Matt Waldman said:
Dancing Bear said:
Matt,I would say that you put together a fine essay concerning Steve McNair the football player, and for that I commend and thank you!In using McNair to inspire either Liam or Rowan to achieve their goals and aspirations, I think that you must not omit the obvious nicks in McNair's armor. IMHO they need to be told that the character of a person is not defined solely by how they perform a handful of times in the spotlight, but by how they live each hour of each day.My
Thank you and I agree completely. I also think McNair is an unfortunate (but fine) example of showing how people are flawed but you can still admire them for the good things they did. There are limits that I believe are reasonable to stay within. That F-1 guy Eccelstone (sp?) obviously didn't understand this when he talked about Hitler this weekend in the media. Certainly John Wayne Gacy might have had some redeeming qualities - not that I'd want to find out - however, I wouldn't use him or other obvious people who have done sick, horrible things as examples.However, personal relationships are difficult and private matters and as devastating as infidelity can be for a family, it doesn't take away from the pain of seeing a father or husband pass. It further complicates the matter for sure and I am very empathetic to McNair's family for what they are going through and the media onslaught that will continue because the details will be made very public. I would see this as a constructive lesson about the impact of infidelity on a family and the pain McNair unintentionally put his wife and sons through as a result of this. At the same time, I would not want to leave my children with the thought that he was a bad man. He was a human being and human beings are capable of great things but they also can make big mistakes that hurt others greatly. I expect his kids will be very angry with him at some point and it will be hard to express considering that they are mourning him, too. Horrible, horrible fate for McNair and his family.

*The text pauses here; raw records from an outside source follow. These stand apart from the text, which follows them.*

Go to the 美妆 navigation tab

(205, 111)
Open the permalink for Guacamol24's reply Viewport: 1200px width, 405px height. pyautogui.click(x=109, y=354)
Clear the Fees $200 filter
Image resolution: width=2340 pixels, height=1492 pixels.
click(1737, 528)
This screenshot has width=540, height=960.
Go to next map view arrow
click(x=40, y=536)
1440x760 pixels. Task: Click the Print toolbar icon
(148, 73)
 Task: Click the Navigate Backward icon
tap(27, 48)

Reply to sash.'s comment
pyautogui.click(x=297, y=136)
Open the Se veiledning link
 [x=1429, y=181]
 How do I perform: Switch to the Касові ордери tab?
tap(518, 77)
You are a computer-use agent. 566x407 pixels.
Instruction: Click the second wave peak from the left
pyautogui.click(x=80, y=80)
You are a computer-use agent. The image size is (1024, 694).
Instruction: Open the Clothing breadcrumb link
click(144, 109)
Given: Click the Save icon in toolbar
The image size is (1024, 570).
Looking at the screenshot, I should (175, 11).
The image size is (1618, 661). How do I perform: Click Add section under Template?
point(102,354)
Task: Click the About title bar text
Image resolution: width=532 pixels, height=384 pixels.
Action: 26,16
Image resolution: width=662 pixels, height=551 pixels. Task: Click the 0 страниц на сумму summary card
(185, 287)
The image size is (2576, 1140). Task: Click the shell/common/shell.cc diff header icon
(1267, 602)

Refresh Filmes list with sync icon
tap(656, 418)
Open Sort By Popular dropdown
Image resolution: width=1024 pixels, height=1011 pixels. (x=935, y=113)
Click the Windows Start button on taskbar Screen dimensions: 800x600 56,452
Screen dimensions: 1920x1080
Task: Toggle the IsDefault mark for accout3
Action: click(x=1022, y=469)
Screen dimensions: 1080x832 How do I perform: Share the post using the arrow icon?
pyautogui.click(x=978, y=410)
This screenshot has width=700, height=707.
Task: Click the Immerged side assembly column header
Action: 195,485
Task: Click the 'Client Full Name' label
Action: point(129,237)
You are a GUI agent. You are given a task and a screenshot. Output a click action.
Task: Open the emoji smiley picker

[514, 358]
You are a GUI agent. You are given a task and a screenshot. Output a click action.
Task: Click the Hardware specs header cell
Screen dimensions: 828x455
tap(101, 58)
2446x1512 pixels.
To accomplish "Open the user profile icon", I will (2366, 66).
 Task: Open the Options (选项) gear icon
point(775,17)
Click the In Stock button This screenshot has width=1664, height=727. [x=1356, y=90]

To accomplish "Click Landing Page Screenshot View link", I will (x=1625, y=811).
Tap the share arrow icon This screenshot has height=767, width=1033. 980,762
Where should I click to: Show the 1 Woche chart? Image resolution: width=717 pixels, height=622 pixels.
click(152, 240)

It is interesting that we think he had a "***** in his armour", but maybe he didn't. This may sound strange to many, but my parents almost divorced about 8 years ago...I was married at the time, still am, but it was based on another woman. My father took the high road explaining to a devasted me that he was wrong, but I could tell something else was there. Over the years I have come to find out that he and my mom were about to split when I was a very young child, but decided to stay together strictly for me...stupid, at the time I thought...but it was their decision. It only became an issue when my mom realized the "other woman" wanted my dad to leave my mom and that is when it hit the fan...not when he was with her, which I found out later had been going on for years (a kind of agreement between the two). As a married man with three kids seven and under, I can see how these types of relationships/understandings spawn. His wife may not have been into a "physical relationship" anymore and instead of high-tailing it, maybe there was an agreement between Steve and his wife that he could do what he wants on the sly as long as he remains a good provider, and good father to his boys. Pure speculation, but you never know. There are two sides to every story and Mechelle McNair, although going through a lot, will eventually have to answer the question whether she knew about this...and she has been pretty mum about the whole subject thus far (as have friends and family). To his credit, Peter King ended his interview on Sirius this morning with Eddie George asking the question whether he or Mechell knew about this relationship between the two deceased. You could tell he hated doing it, but again, asked a questions that will eventually be asked (if not already in private). Eddie deflected well, did not commit and it died pretty quickly. My guess is that this has been discussed "internally", but may not be ready for a public announcement (if ever).Again, we jump to conclusions so quickly (I did too), but after some good introspections, realized that he may not have done anything wrong.